Targeting CREB3L2-mediated lipid metabolism overcomes lenvatinib resistance and attenuates the progression of hepatocellular carcinoma.

When hepatocellular carcinoma (HCC) cells exhibit malignant biological behaviors, lipid metabolic reprogramming occurs concomitantly. Thus, identifying regulators of metabolic reprogramming offers new potential targets for therapy. In this study, we investigated the mechanisms by which Cyclic adenosine monophosphate-responsive element binding protein 3-like 2(CREB3L2) influences HCC progression and contributes to lenvatinib resistance through modulation of lipid metabolism. Up-regulated expression of CREB3L2 was observed in numerous HCC cohorts and associated with poor survival prognosis of patients. Furthermore, CREB3L2 could facilitate the proliferation and metastatic capacity of HCC cells both in vitro and in vivo. It was found that CREB3L2 influences the proliferation and metastasis of HCC cells by up-regulating sterol regulatory element binding protein 1 (SREBP1), a vital regulatory factor of lipid synthesis for fatty acid production.
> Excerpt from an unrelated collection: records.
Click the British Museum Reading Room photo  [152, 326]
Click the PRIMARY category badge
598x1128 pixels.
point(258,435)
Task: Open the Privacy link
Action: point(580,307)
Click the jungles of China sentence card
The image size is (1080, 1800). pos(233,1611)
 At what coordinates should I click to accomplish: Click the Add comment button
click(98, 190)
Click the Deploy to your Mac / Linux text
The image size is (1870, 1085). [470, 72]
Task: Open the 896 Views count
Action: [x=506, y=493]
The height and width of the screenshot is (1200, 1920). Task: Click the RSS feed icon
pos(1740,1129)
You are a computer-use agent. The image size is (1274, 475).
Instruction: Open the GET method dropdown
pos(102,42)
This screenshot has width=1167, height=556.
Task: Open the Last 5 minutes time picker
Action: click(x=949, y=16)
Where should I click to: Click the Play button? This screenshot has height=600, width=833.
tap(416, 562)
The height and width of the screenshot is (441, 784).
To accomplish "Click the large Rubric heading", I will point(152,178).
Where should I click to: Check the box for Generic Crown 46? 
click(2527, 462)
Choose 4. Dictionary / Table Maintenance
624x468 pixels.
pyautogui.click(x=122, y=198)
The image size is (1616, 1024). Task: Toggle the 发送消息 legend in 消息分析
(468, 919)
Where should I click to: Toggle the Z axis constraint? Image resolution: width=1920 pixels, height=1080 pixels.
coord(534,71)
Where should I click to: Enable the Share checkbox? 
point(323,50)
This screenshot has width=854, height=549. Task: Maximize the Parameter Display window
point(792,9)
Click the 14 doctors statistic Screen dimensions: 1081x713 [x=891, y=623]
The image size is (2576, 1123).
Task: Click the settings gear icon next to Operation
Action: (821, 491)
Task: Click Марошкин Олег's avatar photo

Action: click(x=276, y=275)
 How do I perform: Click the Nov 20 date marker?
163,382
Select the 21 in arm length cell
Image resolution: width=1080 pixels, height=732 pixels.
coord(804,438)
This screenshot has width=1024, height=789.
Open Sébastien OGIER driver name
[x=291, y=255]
Additionally, CREB3L2 enhances SREBP1 protein expression and stability through increased acetylation mediated by histone acetyltransferase-1(HAT1). Importantly, targeting CREB3L2 in combination with lenvatinib significantly reduced lenvatinib resistance, inhibiting the progression of CREB3L2 high-expressing HCC tumors. These findings suggest that the CREB3L2/HAT1/SREBP1 regulatory axis drives lenvatinib resistance and HCC progression by impacting lipid metabolism. Targeting CREB3L2 alongside lenvatinib improves the efficacy of treating HCC.